Bir yazarın iki kitabını üst üste okuduğum ender bir durumdur. (Stephen
King’in altmış kitabını üst üste okumuş olmam hariç.) Ancak bu kez Einstein’ın
Düşleri’ni okuduğumda hem kitap kısa olduğu için hem de çok keyifli bir
anlatımı, kurgusu olduğu için tadı damağımda kalmıştı. Bay Tanrı hakkında
okuduğum birkaç yazı da aynı damak tadını bu kitapta da yakalayacağım hissini
verdi ve alıp okudum ben de. İyi de yapmışım.
Hem ilk kitaptan daha uzundu hem anlatımı yine keyifliydi hem de benim
açımdan daha eğlenceliydi. Einstein’ın Düşleri öyle ya da böyle bir takım
karmaşık zaman teorilerine dayandığı için ne kadar basite indirgenerek
hikayeler kurgulanmaya çalışılmış olsa da biraz uzağında kaldığımı hissetmiştim
olan bitenlerin. Hele benim gibi az buçuk da olsa bu zaman teorilerine kafa
yormuş biri değilseniz eminim benden daha da yabancı hissedeceksinizdir
kendinizi Einstein’ın Düşleri’ni okurken. Ama yine de bu kitabı daha önce de
yaptığım gibi okumanızı kesinlikle tavsiye ederim.
Gelelim Bay Tanrı’ya... Orijinal adı ‘Mr g’ olan bu kitap Türkçe adından
kolayca anlaşılabileceği gibi tanrıyı anlatıyor. Belki ‘Bay t’ olarak
çevrilseymiş daha iyi olurmuş gibi geldi şu anda bunları yazarken. Neyse. Ama
tanrıyı anlatırken bunu ciddi bir şekilde yapmıyor tabii ki. Diğer sözünü
ettiğim kitabında olduğu gibi bunda da keyifli bir Italo Calvino havası hakim.
Öncelikle kitapta hikayesi anlatılan tanrı dünya dinlerinde yer alan tek
tanrıdan ilham alınarak yaratıldıysa da aslında başka bir tanrı gibi görünüyor.
Bir kere onun Boşluk’ta kendisiyle birlikte yaşayan Deva Enişte’si ve Penelope
Hala’sı var. Tamam belki bu bir gerçektir ve bizim din kitaplarımızda
açıklanmamış olabilir ama bana pek de mantıklı gelmedi. Gerçi yarattığı
Alem-104729 (Aalam-104729) isimli evden de bizim evrenimize çok benziyor. Aynı
fiziksel kurallar geçerli. Akıllı, gelişmiş canlılar var ama onlar insan
değiller. Başka galaksilerdeki başka gezegenlerde yaşıyorlar. Bizim
galaksimizden hiç bahsedilmiyor kitapta ama bu başka gezegenlerde yaşananlar da
bizimkinde yaşananlara çok benziyor doğrusunu isterseniz.
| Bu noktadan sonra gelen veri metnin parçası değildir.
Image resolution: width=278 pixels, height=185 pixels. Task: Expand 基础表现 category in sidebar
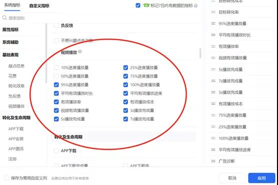[11, 55]
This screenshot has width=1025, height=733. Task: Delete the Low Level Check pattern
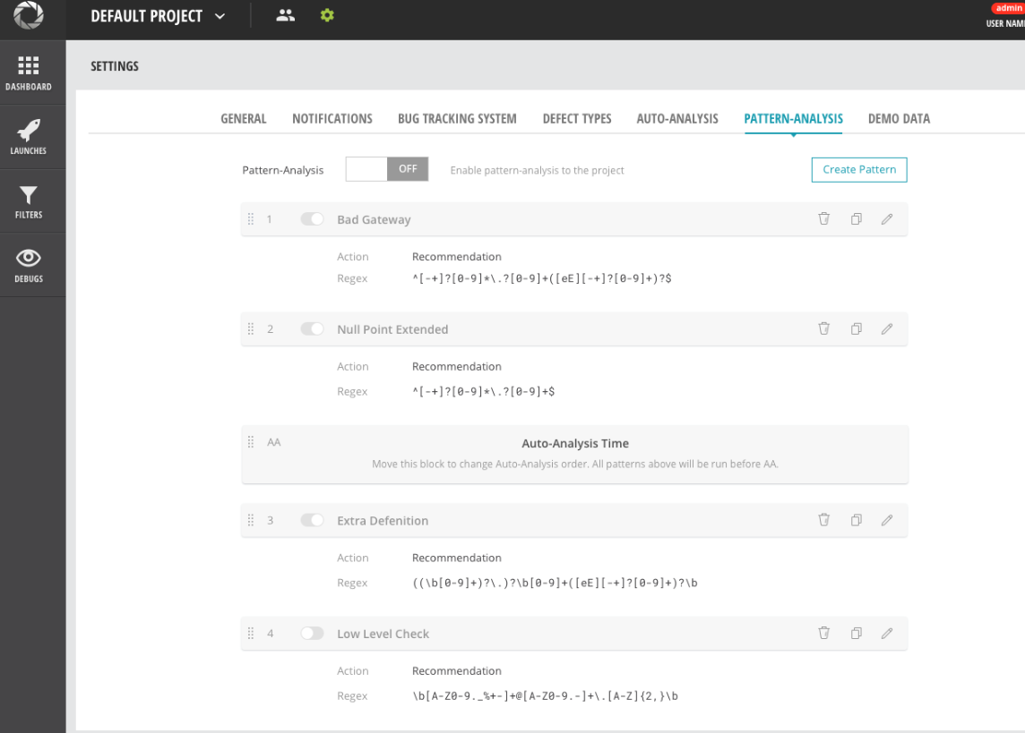click(823, 633)
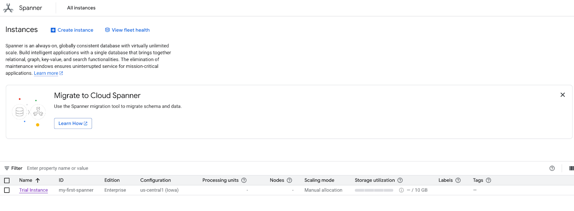Image resolution: width=574 pixels, height=211 pixels.
Task: Click the Nodes help icon
Action: tap(290, 180)
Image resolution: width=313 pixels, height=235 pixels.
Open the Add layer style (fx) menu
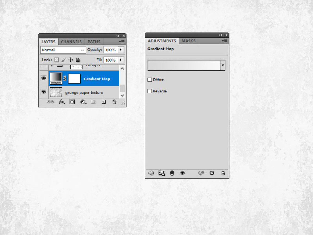click(x=61, y=102)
Sonsuz Boşluk’ta uyanıp evreni, zamanı, maddeyi ve evrensel fizik
kurallarını yarattığı anda Boşluk’ta ortaya çıkan kendi zıt karakteri Belhor da
şeytanı temsil ediyor tabii ki. Onun ismi tanıdık gerçi. Yardakçıları büyük ve
küçük Baphometler de öyle. Hıristiyan ve Musevi dini kaynaklarından alınmış
isimler. Bence onların da farklı ve özgün isimleri olsaydı daha iyi olurdu. Biz
gene de anlardık onların şeytan ve iblisler olduklarını.
Sonuç olarak Alan Lightman bir fizikçinin gözünden tanrı, şeytan,
sonsuzluk, yaradılış, büyük patlama, evren, izafiyet, zaman, ışık hızı, inanç,
ruh, ölüm, reenkarnasyon, iyilik, kötülük vs. gibi birbirinden ilginç konuları
eğlenceli bir kurgunun içine yedirerek çok keyifle okunur bir hale getirmiş. Tabii
kurguladığı başka gezegenlerde yaşayan başka akıllı canlılar üzerinden sosyal
içerikli birçok mesaj vermekten de geri kalmamış. Bu dünyaya yeniden gelecek
olsam yeniden okumak isterdim bu kitabı.